不動産関連で大きなお金の動く話をする二人は、大手企業の名前がチラホラと出てくる。
一般的に生きていたら話題すら耳に入らず、そんなことが存在することも気付かないであろう。
まさに映画の中にいるようだった。

「あの✖✖というビルあるだろ、〇〇と、△△が金出しているらしいぞ」
「ああ、そうらしいな」
「お互い譲らんらしいから難しいみたいだけどな」

都内の土地に関しての大手企業の動きだろうか。
どちらも名を出せば知らぬ人はいない財閥系の企業だ。

「◇◇駅前のホテル、あの場所も出してるらしいな」
「ああ、そうなのか」
「額は△△が30億、そいで○○が18億、だけどあの場所を握っているのは〇〇なんだよ」
「ほ~」

全く内容が分からない!
とりあえず大手企業の、土地取得?権利取得?の争いが実は裏で続いていて、
今回は〇〇に軍配が上がった。
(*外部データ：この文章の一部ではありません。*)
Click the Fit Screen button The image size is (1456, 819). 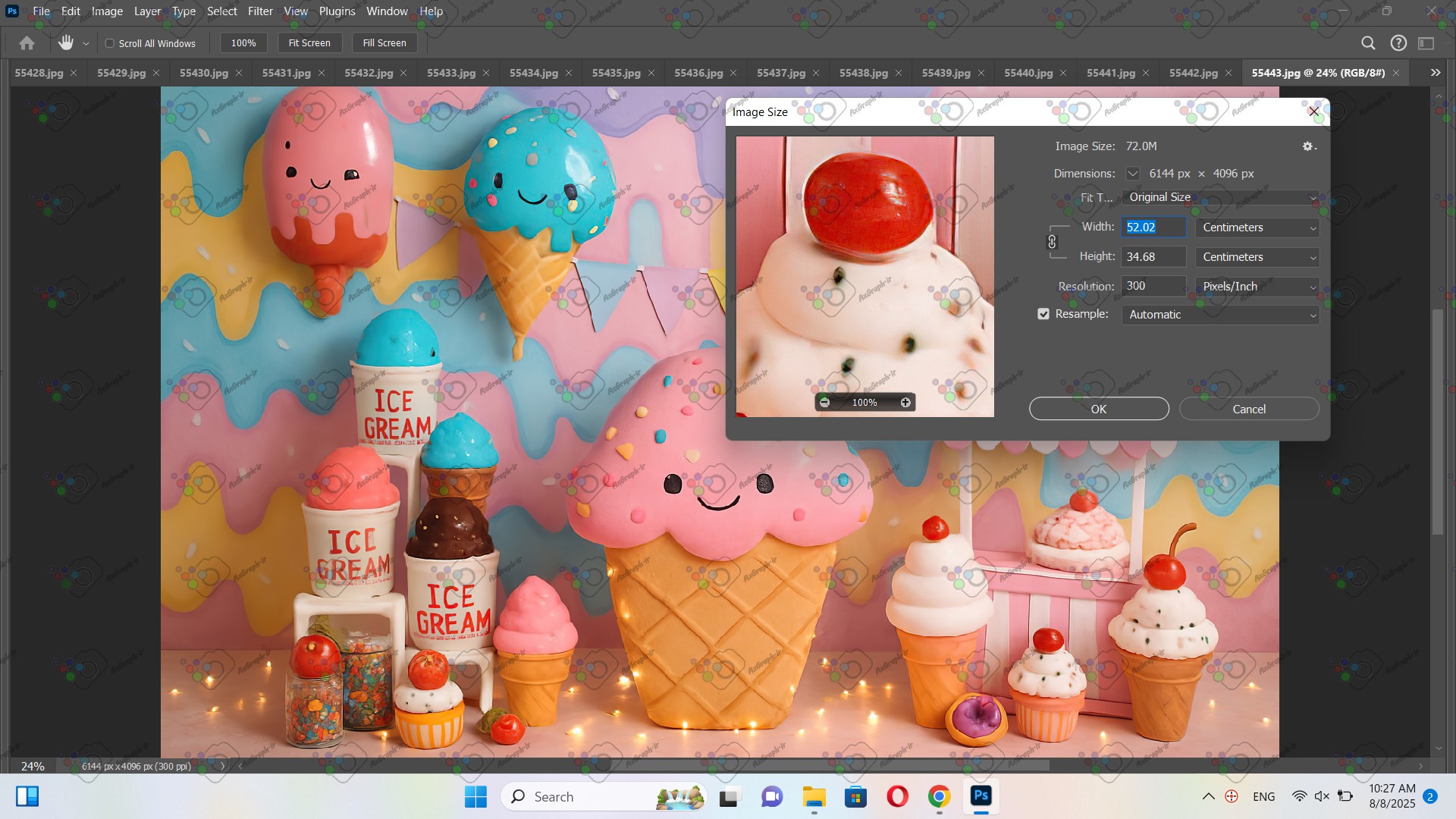(309, 43)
的な話だったような気がするが
スケールがデカいというか、バン!バン!ババン!
と言う感じだ。

映画の中で夜の東京をヘリで上から眺める映像があり、そこには高層ビルが連なっている。その街中を高級車やタクシーに交じって走る一台のタクシーに寄っていき、その中の会話が聞こえてくる。
その時に流れているのがバン!バン!ババン!といった感じのオーケストラの音楽。
そして、タクシーの車内のシーンに変わると次第に音は小さくなり、沈黙の中に響く太い声。
助手席からカメラが二人を抜いているが、暗く顔は映らない。
道路の街灯で微かに明かりが入り込むが上から下のため表情までは見えず、対向車のライトの光が二人の顔を舐めるよう左から右へ流れていく。

そこには口元が笑む男と眼鏡の奥に眼光鋭く対向車のヘッドライトを見る男がいた。

そんなシーンを撮っているんだ!

という気持ちになる時間だった。